■ **The task**:
The records below need to be copied in full. Match them exactly.

--

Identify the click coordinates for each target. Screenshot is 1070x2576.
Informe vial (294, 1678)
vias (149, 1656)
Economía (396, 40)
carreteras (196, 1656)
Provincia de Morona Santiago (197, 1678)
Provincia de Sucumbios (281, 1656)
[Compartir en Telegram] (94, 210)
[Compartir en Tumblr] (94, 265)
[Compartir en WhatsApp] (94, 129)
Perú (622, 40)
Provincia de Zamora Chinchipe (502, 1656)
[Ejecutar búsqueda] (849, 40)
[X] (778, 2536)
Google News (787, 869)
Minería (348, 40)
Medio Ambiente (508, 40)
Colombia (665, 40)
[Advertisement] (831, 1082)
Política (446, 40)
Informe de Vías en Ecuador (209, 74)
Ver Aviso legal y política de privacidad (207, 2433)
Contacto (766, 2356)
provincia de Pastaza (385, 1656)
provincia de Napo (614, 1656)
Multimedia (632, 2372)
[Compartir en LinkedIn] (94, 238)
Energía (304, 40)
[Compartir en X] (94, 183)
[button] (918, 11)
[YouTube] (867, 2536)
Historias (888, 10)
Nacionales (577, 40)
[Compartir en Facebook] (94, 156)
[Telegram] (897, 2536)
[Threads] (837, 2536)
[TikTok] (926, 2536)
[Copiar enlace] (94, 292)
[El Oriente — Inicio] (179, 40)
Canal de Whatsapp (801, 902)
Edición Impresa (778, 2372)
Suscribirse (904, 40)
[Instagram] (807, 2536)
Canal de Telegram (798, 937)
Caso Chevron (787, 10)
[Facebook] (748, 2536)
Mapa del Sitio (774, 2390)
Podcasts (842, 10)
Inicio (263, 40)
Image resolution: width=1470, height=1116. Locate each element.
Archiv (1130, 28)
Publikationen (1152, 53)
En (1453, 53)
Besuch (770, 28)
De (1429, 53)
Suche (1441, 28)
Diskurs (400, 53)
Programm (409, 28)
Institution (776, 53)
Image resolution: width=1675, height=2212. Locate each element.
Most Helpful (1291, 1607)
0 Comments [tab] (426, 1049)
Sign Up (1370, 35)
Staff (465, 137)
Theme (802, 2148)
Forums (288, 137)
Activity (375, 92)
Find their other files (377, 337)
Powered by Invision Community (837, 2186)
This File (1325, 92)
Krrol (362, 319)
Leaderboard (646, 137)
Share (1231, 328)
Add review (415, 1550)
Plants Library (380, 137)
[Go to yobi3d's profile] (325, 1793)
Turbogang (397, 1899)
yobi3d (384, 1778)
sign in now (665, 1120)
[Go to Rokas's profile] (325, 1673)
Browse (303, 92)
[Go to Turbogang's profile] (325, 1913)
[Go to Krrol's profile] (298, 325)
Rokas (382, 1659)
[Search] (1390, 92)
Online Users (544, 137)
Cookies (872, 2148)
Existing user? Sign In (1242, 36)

--

■ **Exercise response**:
Identify the click coordinates for each target. Screenshot is 1070x2576.
Informe vial (294, 1678)
vias (149, 1656)
Economía (396, 40)
carreteras (196, 1656)
Provincia de Morona Santiago (197, 1678)
Provincia de Sucumbios (281, 1656)
[Compartir en Telegram] (94, 210)
[Compartir en Tumblr] (94, 265)
[Compartir en WhatsApp] (94, 129)
Perú (622, 40)
Provincia de Zamora Chinchipe (502, 1656)
[Ejecutar búsqueda] (849, 40)
[X] (778, 2536)
Google News (787, 869)
Minería (348, 40)
Medio Ambiente (508, 40)
Colombia (665, 40)
[Advertisement] (831, 1082)
Política (446, 40)
Informe de Vías en Ecuador (209, 74)
Ver Aviso legal y política de privacidad (207, 2433)
Contacto (766, 2356)
provincia de Pastaza (385, 1656)
provincia de Napo (614, 1656)
Multimedia (632, 2372)
[Compartir en LinkedIn] (94, 238)
Energía (304, 40)
[Compartir en X] (94, 183)
[button] (918, 11)
[YouTube] (867, 2536)
Historias (888, 10)
Nacionales (577, 40)
[Compartir en Facebook] (94, 156)
[Telegram] (897, 2536)
[Threads] (837, 2536)
[TikTok] (926, 2536)
[Copiar enlace] (94, 292)
[El Oriente — Inicio] (179, 40)
Canal de Whatsapp (801, 902)
Edición Impresa (778, 2372)
Suscribirse (904, 40)
[Instagram] (807, 2536)
Canal de Telegram (798, 937)
Caso Chevron (787, 10)
[Facebook] (748, 2536)
Mapa del Sitio (774, 2390)
Podcasts (842, 10)
Inicio (263, 40)
Image resolution: width=1470, height=1116. Locate each element.
Archiv (1130, 28)
Publikationen (1152, 53)
En (1453, 53)
Besuch (770, 28)
De (1429, 53)
Suche (1441, 28)
Diskurs (400, 53)
Programm (409, 28)
Institution (776, 53)
Image resolution: width=1675, height=2212. Locate each element.
Most Helpful (1291, 1607)
0 Comments [tab] (426, 1049)
Sign Up (1370, 35)
Staff (465, 137)
Theme (802, 2148)
Forums (288, 137)
Activity (375, 92)
Find their other files (377, 337)
Powered by Invision Community (837, 2186)
This File (1325, 92)
Krrol (362, 319)
Leaderboard (646, 137)
Share (1231, 328)
Add review (415, 1550)
Plants Library (380, 137)
[Go to yobi3d's profile] (325, 1793)
Turbogang (397, 1899)
yobi3d (384, 1778)
sign in now (665, 1120)
[Go to Rokas's profile] (325, 1673)
Browse (303, 92)
[Go to Turbogang's profile] (325, 1913)
[Go to Krrol's profile] (298, 325)
Rokas (382, 1659)
[Search] (1390, 92)
Online Users (544, 137)
Cookies (872, 2148)
Existing user? Sign In (1242, 36)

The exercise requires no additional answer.